• TESTO DI PARTENZA:
------------------------------------------------------------------------
Doping e ricettazione.

Di Claudio Cobiani.
Doping e ricettazione.

L’anabolizzante usato da un culturista, è l’occasione, per fare il punto sullo stato della giurisprudenza, in merito alla natura del profitto, con riferimento al reato di cui all’art. 648 c.p.

Giovedi 13 Ottobre 2016

Veniamo ai fatti. Il Tribunale Monocratico di Torino assolve gli imputati dal delitto di ricettazione di farmaci anabolizzanti di cui all’art. 9 comma 7 della Legge 376/00, ricompresi nelle classi indicate nella legge citata, perché il fatto non costituisce reato: il risultato probatorio degli elementi di prova emersi nelle indagini aveva accertato che non si fosse trattato di vendita a terzi o comunque di cessione a terzi, ma di un uso meramente personale da parte degli imputati, allo scopo di migliorare l’estetica del proprio fisico.
------------------------------------------------------------------------
• ESPLORA IL MATERIALE:
1: Traduci in inglese questa frase dell'articolo su doping e ricettazione: «L’anabolizzante usato da un culturista, è l’occasione, per fare il punto sullo stato della giurisprudenza, in merito alla natura del profitto, con riferimento al reato di cui all’art. 648 c.p.»
2: Prosegui l'articolo su doping e ricettazione partendo dopo la sua ultima frase.
------------------------------------------------------------------------
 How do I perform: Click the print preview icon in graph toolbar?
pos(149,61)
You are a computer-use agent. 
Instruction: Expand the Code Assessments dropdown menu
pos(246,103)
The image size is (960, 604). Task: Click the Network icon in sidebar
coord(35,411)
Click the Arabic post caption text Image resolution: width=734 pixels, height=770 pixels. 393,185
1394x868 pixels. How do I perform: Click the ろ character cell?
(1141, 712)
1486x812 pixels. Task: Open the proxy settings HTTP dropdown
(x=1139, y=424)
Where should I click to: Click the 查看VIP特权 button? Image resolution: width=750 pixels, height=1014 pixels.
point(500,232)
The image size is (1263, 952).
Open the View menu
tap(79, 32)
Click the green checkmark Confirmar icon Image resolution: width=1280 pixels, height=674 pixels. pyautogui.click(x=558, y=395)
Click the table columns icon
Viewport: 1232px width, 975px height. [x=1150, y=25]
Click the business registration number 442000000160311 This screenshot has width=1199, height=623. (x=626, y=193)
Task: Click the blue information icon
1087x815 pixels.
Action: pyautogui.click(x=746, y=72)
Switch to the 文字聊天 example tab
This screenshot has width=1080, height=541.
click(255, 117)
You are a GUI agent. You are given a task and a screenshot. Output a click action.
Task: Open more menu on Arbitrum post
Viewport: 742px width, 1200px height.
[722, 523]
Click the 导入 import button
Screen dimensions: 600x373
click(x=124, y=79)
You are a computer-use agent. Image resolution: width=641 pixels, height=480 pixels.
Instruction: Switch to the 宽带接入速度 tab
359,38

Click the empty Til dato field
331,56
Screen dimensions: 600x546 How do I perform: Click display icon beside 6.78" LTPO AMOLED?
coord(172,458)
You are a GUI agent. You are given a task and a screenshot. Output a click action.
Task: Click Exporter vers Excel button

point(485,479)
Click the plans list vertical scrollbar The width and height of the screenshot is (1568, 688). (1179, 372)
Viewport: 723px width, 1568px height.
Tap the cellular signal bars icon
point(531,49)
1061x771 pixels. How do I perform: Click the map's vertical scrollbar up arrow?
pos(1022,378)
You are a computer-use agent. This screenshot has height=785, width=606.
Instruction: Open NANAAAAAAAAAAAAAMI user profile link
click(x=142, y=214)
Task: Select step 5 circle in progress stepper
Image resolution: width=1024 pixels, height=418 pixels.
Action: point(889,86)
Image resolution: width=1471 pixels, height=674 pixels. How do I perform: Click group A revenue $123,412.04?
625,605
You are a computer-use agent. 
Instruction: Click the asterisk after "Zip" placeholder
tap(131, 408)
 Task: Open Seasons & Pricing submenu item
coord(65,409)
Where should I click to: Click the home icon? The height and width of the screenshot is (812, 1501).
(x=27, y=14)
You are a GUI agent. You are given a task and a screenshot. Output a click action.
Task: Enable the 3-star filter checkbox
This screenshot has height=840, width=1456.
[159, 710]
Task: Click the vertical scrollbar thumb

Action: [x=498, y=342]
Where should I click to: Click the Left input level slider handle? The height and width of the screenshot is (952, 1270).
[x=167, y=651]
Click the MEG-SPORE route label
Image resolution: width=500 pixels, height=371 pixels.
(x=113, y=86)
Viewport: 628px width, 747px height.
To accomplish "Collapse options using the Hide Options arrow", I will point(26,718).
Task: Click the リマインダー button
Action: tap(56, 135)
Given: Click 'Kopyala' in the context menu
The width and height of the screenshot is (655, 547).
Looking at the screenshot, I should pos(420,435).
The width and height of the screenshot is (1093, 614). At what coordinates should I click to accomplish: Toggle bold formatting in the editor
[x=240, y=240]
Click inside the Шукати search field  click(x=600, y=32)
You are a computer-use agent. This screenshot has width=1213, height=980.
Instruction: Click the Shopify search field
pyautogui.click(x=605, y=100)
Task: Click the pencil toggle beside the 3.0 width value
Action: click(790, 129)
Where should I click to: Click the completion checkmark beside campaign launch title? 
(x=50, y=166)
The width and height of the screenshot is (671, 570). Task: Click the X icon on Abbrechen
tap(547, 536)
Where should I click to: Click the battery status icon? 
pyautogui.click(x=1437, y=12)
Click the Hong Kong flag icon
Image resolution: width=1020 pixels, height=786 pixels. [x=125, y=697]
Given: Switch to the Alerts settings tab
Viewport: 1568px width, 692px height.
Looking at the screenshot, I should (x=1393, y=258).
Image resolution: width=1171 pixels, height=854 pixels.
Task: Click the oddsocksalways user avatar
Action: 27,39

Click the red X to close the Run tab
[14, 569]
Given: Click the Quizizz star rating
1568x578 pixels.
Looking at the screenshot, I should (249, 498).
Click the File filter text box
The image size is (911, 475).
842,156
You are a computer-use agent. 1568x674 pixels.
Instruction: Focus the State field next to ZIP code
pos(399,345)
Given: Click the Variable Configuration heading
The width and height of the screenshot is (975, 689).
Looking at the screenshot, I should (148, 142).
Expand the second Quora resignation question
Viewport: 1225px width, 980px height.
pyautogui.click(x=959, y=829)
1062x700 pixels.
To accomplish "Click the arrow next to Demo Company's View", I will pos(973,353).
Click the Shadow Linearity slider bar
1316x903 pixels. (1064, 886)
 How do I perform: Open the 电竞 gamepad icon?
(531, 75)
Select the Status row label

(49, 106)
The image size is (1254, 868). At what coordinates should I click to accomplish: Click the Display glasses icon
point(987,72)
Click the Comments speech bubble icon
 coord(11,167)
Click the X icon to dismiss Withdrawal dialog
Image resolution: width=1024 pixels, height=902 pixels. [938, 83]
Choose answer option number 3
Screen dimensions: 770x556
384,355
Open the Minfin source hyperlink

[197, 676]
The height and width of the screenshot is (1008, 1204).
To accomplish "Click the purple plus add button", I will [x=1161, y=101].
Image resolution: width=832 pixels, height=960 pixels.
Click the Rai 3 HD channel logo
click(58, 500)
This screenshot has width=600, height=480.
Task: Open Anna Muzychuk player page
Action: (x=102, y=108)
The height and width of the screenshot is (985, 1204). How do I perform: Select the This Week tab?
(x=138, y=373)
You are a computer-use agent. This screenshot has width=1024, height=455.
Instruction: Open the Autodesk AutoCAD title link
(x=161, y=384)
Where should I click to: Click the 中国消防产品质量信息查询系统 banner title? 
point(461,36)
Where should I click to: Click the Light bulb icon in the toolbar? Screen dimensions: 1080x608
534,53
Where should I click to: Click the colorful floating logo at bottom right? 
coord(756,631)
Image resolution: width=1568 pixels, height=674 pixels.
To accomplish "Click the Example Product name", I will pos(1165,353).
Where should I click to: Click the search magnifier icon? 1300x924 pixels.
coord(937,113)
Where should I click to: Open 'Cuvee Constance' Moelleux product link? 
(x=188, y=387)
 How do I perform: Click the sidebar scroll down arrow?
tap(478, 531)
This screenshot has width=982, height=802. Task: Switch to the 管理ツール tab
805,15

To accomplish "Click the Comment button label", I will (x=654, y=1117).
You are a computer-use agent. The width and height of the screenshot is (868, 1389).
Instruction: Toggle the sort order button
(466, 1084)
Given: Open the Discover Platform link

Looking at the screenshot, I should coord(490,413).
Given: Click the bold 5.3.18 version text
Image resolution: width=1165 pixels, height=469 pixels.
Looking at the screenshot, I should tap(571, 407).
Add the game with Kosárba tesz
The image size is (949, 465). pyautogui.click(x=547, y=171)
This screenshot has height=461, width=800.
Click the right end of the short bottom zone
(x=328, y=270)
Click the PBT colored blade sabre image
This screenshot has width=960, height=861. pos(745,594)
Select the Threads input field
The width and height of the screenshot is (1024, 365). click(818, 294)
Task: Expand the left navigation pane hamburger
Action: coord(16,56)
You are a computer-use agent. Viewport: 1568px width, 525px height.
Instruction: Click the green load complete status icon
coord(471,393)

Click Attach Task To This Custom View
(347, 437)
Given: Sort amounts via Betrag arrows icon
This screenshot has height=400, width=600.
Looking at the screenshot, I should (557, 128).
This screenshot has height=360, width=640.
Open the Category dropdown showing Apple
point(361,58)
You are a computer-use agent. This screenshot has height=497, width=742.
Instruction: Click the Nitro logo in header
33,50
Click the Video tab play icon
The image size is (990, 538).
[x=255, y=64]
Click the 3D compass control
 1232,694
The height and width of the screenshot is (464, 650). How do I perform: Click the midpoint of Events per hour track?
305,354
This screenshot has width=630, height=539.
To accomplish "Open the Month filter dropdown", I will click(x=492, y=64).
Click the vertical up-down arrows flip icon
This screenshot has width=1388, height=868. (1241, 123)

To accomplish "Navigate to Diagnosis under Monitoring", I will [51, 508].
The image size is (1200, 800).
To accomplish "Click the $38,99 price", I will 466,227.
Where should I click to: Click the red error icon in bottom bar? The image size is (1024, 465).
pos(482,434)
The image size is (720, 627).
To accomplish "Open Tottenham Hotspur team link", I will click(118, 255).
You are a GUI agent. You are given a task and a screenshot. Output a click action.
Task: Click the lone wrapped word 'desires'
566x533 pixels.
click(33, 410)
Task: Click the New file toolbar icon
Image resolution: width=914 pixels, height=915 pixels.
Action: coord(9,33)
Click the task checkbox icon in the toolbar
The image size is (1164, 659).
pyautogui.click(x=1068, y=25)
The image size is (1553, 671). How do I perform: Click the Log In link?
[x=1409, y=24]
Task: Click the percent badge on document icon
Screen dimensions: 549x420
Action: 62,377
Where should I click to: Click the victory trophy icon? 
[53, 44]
------------------------------------------------------------------------
• RISPOSTE ALLE ATTIVITÀ:
1: The anabolic steroid used by a bodybuilder is the occasion to take stock of the state of case law on the nature of profit, with reference to the offense under Article 648 of the Criminal Code.

2:
Il Tribunale, nell’assolvere gli imputati dai fatti ascritti, aveva escluso la sussistenza del profitto, in quanto si trattava di un uso al di fuori delle competizioni sportive (Tribunale di Torino sentenza n°1909/2014).

In buona sostanza, il Tribunale di primo grado aveva aderito all’orientamento giurisprudenziale secondo il quale il profitto, il cui conseguimento integra il dolo specifico del reato, non può consistere in una mera utilità negativa, che si verifica ogni qual volta l’agente agisca allo scopo di commettere un azione esclusivamente in danno a se stesso (Cass. sez. 2^ sentenza del 19/12/2012 n° 843; Cass. sez. 2^ sentenza n° 28410 del 12.6.2013).

Dunque secondo l’orientamento a cui aderiva il Tribunale di Torino, ai fini della configurabilità del delitto di ricettazione, il dolo specifico del fine di profitto, necessario per integrare la condotta delittuosa in esame, non può consistere in una mera utilità fantastica o immaginaria, se pure in danno a se stesso; diversamente sarebbero da ricondurre alla nozione di utilità negativa, anche il suicidio o altri atti lesivi della propria integrità psico fisica, a meno che le predette lesioni non siano strumentali ad altri fini ( per esempio il migliore risultato sul piano agonistico).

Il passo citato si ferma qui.